Por otro lado, la recaudación y captación de recursos estipulados en la Ley Solidaria y de corresponsabilidad ciudadana incluye dentro de lo más importante:

  • Incremento del IVA del 12% al 14% por un año.

  • 0,9% a los patrimonios de más de 1 millón de dólares

  • Un día de sueldo para aquellas personas cuyos salarios son mayores a mil dólares mensuales, por el número de meses correspondiente al múltiplo de mil que corresponda el salario hasta los 5 mil dólares. A partir de ese monto la tabla es progresiva (Ver documento - pag 2) 

  • Incremento de 3% a las utilidades de las empresas.

Entre las más polémicas se encuentra el incremento del IVA, donde los 300 M esperados en términos de recaudación contrapesan la reducción del 15% comparando el primer trimestre del 2015 vs el 2016 de ese mismo rubro. Es más, el mismo SRI ha estimado que éste incremento podría significar una reducción de entre el 25-30% de la recaudación.

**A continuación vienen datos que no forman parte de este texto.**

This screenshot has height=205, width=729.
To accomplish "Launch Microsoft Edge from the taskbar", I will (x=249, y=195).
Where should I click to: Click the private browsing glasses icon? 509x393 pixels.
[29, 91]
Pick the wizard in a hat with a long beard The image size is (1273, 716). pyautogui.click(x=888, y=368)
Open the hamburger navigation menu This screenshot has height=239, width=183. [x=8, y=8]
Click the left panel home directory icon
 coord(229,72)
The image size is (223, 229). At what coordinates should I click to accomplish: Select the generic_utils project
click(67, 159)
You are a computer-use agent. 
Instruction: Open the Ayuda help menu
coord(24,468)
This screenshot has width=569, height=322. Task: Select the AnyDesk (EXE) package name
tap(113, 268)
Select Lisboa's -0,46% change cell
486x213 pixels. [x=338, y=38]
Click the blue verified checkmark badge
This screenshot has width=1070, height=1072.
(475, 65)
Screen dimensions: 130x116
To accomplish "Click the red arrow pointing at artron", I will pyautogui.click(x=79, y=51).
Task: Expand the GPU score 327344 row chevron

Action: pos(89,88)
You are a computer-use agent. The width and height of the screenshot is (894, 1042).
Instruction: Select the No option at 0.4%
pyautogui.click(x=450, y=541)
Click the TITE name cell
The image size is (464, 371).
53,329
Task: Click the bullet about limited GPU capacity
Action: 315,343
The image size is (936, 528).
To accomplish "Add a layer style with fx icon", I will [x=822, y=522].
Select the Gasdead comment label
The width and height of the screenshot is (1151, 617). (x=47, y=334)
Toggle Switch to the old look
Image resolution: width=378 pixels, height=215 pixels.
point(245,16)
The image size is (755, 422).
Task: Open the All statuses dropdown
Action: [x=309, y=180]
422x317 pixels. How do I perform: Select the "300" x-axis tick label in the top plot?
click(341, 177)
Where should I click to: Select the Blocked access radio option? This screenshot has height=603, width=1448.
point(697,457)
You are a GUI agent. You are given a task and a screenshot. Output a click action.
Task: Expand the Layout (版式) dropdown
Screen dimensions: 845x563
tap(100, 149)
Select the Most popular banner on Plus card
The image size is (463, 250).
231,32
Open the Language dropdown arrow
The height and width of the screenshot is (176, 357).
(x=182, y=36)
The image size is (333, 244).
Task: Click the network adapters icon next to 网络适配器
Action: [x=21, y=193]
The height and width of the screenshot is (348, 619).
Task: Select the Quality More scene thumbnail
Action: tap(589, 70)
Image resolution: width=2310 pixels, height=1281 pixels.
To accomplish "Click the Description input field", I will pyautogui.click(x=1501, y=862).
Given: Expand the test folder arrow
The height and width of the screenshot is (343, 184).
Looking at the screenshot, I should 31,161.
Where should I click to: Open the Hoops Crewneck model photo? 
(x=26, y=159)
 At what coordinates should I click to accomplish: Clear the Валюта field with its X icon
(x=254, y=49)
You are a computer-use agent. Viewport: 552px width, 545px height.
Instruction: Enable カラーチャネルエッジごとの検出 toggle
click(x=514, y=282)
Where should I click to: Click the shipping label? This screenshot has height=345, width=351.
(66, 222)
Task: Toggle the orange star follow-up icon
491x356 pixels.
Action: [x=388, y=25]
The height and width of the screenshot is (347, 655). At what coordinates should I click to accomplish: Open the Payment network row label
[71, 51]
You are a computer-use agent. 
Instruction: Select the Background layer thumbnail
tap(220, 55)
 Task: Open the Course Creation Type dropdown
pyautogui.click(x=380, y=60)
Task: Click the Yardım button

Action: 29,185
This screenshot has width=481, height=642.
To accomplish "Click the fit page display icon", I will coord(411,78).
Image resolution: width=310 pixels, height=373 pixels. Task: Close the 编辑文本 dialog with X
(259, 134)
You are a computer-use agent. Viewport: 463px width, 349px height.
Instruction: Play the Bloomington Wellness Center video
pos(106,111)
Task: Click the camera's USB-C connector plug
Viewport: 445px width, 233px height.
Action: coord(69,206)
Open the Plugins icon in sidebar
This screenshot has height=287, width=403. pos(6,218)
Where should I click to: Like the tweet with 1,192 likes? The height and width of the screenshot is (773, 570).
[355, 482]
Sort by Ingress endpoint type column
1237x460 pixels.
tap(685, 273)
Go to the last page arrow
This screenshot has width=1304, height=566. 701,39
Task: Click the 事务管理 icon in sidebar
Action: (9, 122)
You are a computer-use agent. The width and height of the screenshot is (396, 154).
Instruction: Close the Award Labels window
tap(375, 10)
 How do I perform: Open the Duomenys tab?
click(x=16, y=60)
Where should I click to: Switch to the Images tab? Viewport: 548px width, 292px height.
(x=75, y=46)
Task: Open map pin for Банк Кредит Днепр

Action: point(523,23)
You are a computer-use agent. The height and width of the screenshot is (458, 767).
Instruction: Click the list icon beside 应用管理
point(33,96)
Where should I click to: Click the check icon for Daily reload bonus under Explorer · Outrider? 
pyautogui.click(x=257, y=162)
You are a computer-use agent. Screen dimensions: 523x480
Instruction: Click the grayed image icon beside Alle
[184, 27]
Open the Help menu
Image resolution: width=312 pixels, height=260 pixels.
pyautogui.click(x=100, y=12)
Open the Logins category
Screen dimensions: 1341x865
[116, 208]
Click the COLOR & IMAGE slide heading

Así, opositores y críticos del régimen han propuesto la creación de un fideicomiso para la administración de los fondos recaudados y de esta manera administrar el dinero de una forma más ágil, además de evitar que el gobierno dados los bajos niveles de liquidez disponible, utilice los mismos para financiar su déficit global. Esta afirmación no parece carecer de sentido, especialmente cuando la mitad del déficit global es financiado con un superávit permanente de 3.5 mil millones. De igual forma, a abril de 2016, los niveles de liquidez de las arcas fiscales llegaban solamente a 99 millones. Así, mantener los niveles superavitarios en los flujos permanentes resulta en una prioridad del gobierno, especialmente hasta que los flujos no permanentes no se recuperen con el incremento de los precios del petróleo o la drástica reducción del gasto corriente.

El gobierno por su parte, ha defendido los mecanismos de control de aquel dinero, además de su legitimidad de administrador de recursos públicos. Patricio Rivera, Ministro Coordinador de la Política Económica, ha afirmado que existen varios mecanismos legales explícitos como la garantía de la transparencia del manejo de recursos, y saber rápidamente cuánto ingresa por un concepto y cuánto se va erogando.

El sacudón político y ciudadano de la discusión de las medidas de política económica se cerró el día jueves 12 de mayo con la aprobación del documento final de la Ley con cambios mínimos a lo enviado por el ejecutivo. Lo que ha llamado la atención de la sociedad sin embargo, es la inclusión de los medios de pagos electrónicos, tema que fue ampliamente criticado por la oposición y analistas no afines al gobierno al momento de discutir laLey para el Equilibrio de las Finanzas Públicas. Así, en el proyecto final de ley se incluyó el incentivo de 2 puntos adicionales de la devolución del IVA a lo ya establecido en la ley, lo que hace a una devolución total de 4 puntos. Parece ser que la afirmación del gobierno de que las medidas propuestas están enmarcadas únicamente dentro el plan de reconstrucción de la zona cero, seguirá siendo discutida en la coyuntura nacional, especialmente por opositores de los medios de pagos electrónicos en manos públicas, al menos hasta que el incremento temporal del IVA y los incentivos a su utilización sean parte de las reglas de juego.